### [Record set]
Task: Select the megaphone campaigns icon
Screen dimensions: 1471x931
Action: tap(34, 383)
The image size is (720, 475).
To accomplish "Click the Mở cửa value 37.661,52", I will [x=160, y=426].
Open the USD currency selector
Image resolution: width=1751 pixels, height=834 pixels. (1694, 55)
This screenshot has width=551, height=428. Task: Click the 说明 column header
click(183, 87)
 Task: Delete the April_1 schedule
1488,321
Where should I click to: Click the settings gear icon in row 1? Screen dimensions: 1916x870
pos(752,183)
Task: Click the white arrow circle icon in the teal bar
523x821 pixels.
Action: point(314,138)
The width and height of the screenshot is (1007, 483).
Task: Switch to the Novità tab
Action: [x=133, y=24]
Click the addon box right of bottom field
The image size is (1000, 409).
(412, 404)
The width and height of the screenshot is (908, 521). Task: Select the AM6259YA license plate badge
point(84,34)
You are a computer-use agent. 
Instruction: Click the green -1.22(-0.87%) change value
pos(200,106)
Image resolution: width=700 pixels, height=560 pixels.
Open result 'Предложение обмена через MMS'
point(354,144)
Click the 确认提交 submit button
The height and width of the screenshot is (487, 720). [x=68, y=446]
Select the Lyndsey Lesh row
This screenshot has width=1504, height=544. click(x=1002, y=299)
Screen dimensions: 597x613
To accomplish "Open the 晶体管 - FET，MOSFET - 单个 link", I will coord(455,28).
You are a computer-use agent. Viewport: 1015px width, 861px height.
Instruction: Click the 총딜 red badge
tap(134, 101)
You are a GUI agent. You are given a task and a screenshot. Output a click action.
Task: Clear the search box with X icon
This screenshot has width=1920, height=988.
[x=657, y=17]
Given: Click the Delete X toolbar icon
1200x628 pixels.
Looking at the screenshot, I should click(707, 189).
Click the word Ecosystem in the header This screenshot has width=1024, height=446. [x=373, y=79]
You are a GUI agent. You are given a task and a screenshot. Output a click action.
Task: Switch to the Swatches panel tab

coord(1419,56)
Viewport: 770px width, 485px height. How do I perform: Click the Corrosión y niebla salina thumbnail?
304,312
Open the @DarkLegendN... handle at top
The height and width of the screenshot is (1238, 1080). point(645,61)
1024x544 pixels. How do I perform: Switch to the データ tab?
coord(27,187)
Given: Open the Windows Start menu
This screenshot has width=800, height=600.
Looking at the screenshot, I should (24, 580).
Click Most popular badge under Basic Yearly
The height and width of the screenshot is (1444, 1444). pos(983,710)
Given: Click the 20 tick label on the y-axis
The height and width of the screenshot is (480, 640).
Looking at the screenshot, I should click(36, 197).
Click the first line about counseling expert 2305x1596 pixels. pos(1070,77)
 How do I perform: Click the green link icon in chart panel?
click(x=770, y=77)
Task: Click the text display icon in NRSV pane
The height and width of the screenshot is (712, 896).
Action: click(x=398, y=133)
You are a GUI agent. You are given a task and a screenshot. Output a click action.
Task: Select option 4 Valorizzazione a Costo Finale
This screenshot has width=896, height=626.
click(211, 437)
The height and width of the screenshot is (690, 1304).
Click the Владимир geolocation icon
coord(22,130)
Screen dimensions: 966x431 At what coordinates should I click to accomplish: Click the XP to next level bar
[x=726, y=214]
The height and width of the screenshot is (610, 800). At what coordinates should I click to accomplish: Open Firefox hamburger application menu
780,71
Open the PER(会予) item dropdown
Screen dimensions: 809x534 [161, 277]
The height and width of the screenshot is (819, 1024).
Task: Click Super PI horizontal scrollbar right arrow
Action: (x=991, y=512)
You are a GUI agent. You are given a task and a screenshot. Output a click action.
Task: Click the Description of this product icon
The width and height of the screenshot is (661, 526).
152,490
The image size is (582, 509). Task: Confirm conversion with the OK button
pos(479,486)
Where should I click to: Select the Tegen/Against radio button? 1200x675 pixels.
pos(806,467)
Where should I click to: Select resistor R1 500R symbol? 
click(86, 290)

### [Exercise]
Reproduce the listing above verbatim.

### [Answer to this exercise]
Task: Select the megaphone campaigns icon
Screen dimensions: 1471x931
Action: tap(34, 383)
The image size is (720, 475).
To accomplish "Click the Mở cửa value 37.661,52", I will [x=160, y=426].
Open the USD currency selector
Image resolution: width=1751 pixels, height=834 pixels. (1694, 55)
This screenshot has width=551, height=428. Task: Click the 说明 column header
click(183, 87)
 Task: Delete the April_1 schedule
1488,321
Where should I click to: Click the settings gear icon in row 1? Screen dimensions: 1916x870
pos(752,183)
Task: Click the white arrow circle icon in the teal bar
523x821 pixels.
Action: point(314,138)
The width and height of the screenshot is (1007, 483).
Task: Switch to the Novità tab
Action: [x=133, y=24]
Click the addon box right of bottom field
The image size is (1000, 409).
(412, 404)
The width and height of the screenshot is (908, 521). Task: Select the AM6259YA license plate badge
point(84,34)
You are a computer-use agent. 
Instruction: Click the green -1.22(-0.87%) change value
pos(200,106)
Image resolution: width=700 pixels, height=560 pixels.
Open result 'Предложение обмена через MMS'
point(354,144)
Click the 确认提交 submit button
The height and width of the screenshot is (487, 720). [x=68, y=446]
Select the Lyndsey Lesh row
This screenshot has width=1504, height=544. click(x=1002, y=299)
Screen dimensions: 597x613
To accomplish "Open the 晶体管 - FET，MOSFET - 单个 link", I will coord(455,28).
You are a computer-use agent. Viewport: 1015px width, 861px height.
Instruction: Click the 총딜 red badge
tap(134, 101)
You are a GUI agent. You are given a task and a screenshot. Output a click action.
Task: Clear the search box with X icon
This screenshot has width=1920, height=988.
[x=657, y=17]
Given: Click the Delete X toolbar icon
1200x628 pixels.
Looking at the screenshot, I should click(707, 189).
Click the word Ecosystem in the header This screenshot has width=1024, height=446. [x=373, y=79]
You are a GUI agent. You are given a task and a screenshot. Output a click action.
Task: Switch to the Swatches panel tab

coord(1419,56)
Viewport: 770px width, 485px height. How do I perform: Click the Corrosión y niebla salina thumbnail?
304,312
Open the @DarkLegendN... handle at top
The height and width of the screenshot is (1238, 1080). point(645,61)
1024x544 pixels. How do I perform: Switch to the データ tab?
coord(27,187)
Given: Open the Windows Start menu
This screenshot has width=800, height=600.
Looking at the screenshot, I should (24, 580).
Click Most popular badge under Basic Yearly
The height and width of the screenshot is (1444, 1444). pos(983,710)
Given: Click the 20 tick label on the y-axis
The height and width of the screenshot is (480, 640).
Looking at the screenshot, I should click(36, 197).
Click the first line about counseling expert 2305x1596 pixels. pos(1070,77)
 How do I perform: Click the green link icon in chart panel?
click(x=770, y=77)
Task: Click the text display icon in NRSV pane
The height and width of the screenshot is (712, 896).
Action: click(x=398, y=133)
You are a GUI agent. You are given a task and a screenshot. Output a click action.
Task: Select option 4 Valorizzazione a Costo Finale
This screenshot has width=896, height=626.
click(211, 437)
The height and width of the screenshot is (690, 1304).
Click the Владимир geolocation icon
coord(22,130)
Screen dimensions: 966x431 At what coordinates should I click to accomplish: Click the XP to next level bar
[x=726, y=214]
The height and width of the screenshot is (610, 800). At what coordinates should I click to accomplish: Open Firefox hamburger application menu
780,71
Open the PER(会予) item dropdown
Screen dimensions: 809x534 [161, 277]
The height and width of the screenshot is (819, 1024).
Task: Click Super PI horizontal scrollbar right arrow
Action: (x=991, y=512)
You are a GUI agent. You are given a task and a screenshot. Output a click action.
Task: Click the Description of this product icon
The width and height of the screenshot is (661, 526).
152,490
The image size is (582, 509). Task: Confirm conversion with the OK button
pos(479,486)
Where should I click to: Select the Tegen/Against radio button? 1200x675 pixels.
pos(806,467)
Where should I click to: Select resistor R1 500R symbol? 
click(86, 290)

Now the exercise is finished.